■ **EXERCISE REQUIREMENTS**: Read the data, and whenever a line holds the word "text", report that line.

= Beginning of Section =

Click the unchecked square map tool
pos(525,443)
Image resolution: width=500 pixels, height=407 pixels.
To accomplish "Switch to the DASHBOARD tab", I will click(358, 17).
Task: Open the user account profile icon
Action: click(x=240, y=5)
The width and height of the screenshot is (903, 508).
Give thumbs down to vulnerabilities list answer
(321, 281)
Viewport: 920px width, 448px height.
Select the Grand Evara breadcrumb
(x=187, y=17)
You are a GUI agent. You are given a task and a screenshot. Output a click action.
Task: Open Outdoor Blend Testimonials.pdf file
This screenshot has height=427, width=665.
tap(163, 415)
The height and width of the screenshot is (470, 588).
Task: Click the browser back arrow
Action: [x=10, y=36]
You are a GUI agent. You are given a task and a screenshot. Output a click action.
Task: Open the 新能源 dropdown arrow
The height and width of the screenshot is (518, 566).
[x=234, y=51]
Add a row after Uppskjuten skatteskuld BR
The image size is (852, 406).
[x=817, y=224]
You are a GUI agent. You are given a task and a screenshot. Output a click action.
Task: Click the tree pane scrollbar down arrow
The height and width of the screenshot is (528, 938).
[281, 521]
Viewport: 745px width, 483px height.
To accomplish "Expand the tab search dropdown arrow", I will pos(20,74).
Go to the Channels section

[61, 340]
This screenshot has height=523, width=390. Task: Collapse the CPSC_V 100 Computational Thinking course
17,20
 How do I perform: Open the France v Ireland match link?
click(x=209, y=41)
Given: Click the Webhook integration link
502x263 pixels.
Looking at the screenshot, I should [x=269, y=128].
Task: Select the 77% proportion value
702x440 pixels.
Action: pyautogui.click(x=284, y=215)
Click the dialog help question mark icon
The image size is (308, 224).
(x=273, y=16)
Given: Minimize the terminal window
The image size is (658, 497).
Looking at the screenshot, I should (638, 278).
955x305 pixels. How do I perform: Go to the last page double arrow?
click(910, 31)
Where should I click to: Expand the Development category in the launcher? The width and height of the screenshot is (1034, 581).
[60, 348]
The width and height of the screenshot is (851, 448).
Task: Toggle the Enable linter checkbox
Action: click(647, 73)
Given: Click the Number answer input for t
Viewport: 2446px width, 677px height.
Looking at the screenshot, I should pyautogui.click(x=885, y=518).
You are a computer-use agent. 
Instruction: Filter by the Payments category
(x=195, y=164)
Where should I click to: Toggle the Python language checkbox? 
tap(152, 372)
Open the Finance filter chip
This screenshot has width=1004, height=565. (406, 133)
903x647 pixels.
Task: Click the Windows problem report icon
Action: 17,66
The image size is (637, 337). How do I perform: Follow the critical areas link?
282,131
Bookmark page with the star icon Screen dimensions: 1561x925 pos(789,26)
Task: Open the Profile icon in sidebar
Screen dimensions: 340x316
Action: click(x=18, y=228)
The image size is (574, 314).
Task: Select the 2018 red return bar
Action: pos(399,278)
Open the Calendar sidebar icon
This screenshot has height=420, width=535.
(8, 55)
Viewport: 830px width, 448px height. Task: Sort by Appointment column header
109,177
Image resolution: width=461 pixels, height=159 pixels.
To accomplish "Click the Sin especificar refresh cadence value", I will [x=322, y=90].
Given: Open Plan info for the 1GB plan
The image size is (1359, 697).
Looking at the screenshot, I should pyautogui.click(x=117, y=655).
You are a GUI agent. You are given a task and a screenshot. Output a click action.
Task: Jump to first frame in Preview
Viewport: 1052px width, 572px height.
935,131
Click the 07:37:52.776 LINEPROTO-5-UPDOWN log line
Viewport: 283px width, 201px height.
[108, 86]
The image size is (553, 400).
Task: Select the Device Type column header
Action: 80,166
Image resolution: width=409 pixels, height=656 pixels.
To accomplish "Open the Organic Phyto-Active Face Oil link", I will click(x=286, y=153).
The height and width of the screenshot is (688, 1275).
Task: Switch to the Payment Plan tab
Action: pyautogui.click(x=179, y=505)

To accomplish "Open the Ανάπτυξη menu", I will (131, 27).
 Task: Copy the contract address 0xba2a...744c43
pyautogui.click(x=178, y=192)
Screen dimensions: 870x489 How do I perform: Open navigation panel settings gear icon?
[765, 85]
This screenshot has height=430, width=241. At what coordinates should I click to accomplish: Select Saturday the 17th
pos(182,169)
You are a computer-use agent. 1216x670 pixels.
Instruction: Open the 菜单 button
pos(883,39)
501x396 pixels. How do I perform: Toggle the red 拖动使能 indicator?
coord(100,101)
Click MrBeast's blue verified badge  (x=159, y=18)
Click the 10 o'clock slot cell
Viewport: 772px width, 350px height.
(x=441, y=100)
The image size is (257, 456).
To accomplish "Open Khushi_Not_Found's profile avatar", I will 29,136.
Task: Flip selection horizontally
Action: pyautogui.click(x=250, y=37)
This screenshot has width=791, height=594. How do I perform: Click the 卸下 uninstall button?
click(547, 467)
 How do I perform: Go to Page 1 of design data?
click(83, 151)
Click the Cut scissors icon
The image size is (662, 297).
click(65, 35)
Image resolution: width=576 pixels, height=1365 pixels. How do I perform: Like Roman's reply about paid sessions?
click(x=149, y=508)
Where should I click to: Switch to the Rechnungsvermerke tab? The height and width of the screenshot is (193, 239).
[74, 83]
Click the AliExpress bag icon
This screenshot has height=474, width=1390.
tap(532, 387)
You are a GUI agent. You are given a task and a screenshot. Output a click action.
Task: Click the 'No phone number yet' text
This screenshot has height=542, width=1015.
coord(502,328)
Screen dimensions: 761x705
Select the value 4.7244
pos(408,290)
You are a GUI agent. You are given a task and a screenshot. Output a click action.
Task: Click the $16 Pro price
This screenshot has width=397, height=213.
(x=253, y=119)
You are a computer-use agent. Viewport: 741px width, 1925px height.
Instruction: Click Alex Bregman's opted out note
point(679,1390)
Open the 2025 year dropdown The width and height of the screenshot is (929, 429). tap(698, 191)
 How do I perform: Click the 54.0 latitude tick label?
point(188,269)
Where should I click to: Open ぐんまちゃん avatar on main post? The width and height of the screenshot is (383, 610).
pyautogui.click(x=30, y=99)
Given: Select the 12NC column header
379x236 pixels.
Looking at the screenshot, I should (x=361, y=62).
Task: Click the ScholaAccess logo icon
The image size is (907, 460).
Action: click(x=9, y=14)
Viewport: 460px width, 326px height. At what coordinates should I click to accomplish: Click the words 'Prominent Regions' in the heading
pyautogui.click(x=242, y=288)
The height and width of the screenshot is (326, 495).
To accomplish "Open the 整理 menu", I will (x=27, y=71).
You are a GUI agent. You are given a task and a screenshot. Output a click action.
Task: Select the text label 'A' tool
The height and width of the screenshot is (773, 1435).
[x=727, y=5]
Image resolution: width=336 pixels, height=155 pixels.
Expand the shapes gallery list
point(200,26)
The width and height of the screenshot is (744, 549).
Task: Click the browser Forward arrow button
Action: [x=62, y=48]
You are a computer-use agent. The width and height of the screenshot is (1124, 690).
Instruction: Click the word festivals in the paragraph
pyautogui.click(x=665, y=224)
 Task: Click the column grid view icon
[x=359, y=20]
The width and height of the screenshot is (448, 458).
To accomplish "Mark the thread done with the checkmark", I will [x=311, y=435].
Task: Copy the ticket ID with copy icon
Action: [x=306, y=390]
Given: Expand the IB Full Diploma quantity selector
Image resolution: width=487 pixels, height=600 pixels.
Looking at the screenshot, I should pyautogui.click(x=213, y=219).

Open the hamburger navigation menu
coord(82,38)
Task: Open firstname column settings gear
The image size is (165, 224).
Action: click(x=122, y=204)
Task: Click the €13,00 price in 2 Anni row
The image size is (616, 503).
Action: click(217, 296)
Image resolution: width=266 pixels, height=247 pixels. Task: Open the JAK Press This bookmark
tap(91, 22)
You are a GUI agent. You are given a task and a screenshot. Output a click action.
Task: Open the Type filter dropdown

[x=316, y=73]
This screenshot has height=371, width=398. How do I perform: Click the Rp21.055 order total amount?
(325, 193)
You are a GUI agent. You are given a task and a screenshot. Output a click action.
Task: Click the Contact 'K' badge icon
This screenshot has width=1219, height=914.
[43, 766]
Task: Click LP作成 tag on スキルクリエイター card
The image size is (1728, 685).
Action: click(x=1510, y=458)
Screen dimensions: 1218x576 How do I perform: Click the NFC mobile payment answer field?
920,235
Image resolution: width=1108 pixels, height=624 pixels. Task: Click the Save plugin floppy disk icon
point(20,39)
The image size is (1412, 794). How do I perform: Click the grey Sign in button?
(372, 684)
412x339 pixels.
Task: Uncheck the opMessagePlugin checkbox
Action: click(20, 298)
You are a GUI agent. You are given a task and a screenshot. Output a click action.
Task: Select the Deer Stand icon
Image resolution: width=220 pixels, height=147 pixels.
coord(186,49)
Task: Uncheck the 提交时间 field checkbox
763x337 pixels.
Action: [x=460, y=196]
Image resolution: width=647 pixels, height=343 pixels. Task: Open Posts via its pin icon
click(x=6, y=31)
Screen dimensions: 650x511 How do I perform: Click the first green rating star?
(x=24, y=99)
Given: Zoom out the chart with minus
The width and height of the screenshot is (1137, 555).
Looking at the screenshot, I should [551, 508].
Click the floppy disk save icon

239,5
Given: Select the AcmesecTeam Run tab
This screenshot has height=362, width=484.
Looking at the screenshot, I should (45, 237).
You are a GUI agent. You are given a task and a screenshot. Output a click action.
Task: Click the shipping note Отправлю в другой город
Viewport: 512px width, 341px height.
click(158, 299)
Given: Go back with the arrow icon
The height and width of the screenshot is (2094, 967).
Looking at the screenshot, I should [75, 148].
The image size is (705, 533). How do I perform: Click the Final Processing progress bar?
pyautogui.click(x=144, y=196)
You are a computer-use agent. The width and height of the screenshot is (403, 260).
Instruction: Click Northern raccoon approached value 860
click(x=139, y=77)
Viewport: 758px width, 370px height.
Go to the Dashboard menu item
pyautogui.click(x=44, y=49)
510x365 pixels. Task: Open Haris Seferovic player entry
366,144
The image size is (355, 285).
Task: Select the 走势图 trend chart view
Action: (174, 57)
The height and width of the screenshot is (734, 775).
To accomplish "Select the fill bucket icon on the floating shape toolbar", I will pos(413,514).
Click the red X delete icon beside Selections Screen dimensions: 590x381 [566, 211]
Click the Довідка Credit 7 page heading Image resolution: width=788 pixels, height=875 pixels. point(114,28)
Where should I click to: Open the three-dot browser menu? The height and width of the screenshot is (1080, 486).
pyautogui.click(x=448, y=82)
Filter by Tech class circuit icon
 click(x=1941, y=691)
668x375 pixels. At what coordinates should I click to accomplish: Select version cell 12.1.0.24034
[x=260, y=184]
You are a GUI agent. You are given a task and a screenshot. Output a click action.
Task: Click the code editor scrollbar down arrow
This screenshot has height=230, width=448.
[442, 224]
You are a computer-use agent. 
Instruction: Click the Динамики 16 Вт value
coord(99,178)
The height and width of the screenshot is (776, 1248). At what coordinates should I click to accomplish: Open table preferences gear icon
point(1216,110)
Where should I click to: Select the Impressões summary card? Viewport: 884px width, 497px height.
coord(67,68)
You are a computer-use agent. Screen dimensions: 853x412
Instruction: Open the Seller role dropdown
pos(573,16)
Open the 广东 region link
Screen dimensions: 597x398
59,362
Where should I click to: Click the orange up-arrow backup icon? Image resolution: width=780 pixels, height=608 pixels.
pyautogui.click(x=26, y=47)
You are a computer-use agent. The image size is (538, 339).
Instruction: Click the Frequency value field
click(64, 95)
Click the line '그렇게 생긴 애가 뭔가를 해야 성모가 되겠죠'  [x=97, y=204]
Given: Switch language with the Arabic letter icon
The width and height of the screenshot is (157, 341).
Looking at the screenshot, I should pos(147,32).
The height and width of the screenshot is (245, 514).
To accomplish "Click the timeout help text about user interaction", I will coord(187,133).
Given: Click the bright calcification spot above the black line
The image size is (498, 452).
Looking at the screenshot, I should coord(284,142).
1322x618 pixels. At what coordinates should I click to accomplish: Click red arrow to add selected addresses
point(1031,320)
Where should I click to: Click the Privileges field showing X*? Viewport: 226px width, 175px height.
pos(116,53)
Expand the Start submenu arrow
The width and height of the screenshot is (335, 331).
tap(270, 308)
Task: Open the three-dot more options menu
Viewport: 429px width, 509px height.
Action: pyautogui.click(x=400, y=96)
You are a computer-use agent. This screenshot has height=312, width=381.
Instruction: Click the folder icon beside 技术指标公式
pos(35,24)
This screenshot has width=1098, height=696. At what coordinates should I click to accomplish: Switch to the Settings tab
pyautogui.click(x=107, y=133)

= End of Section =

■ **REPLY**:
Task: Click the 'No phone number yet' text
Task: Select the text label 'A' tool
To accomplish "Click the timeout help text about user interaction", I will coord(187,133).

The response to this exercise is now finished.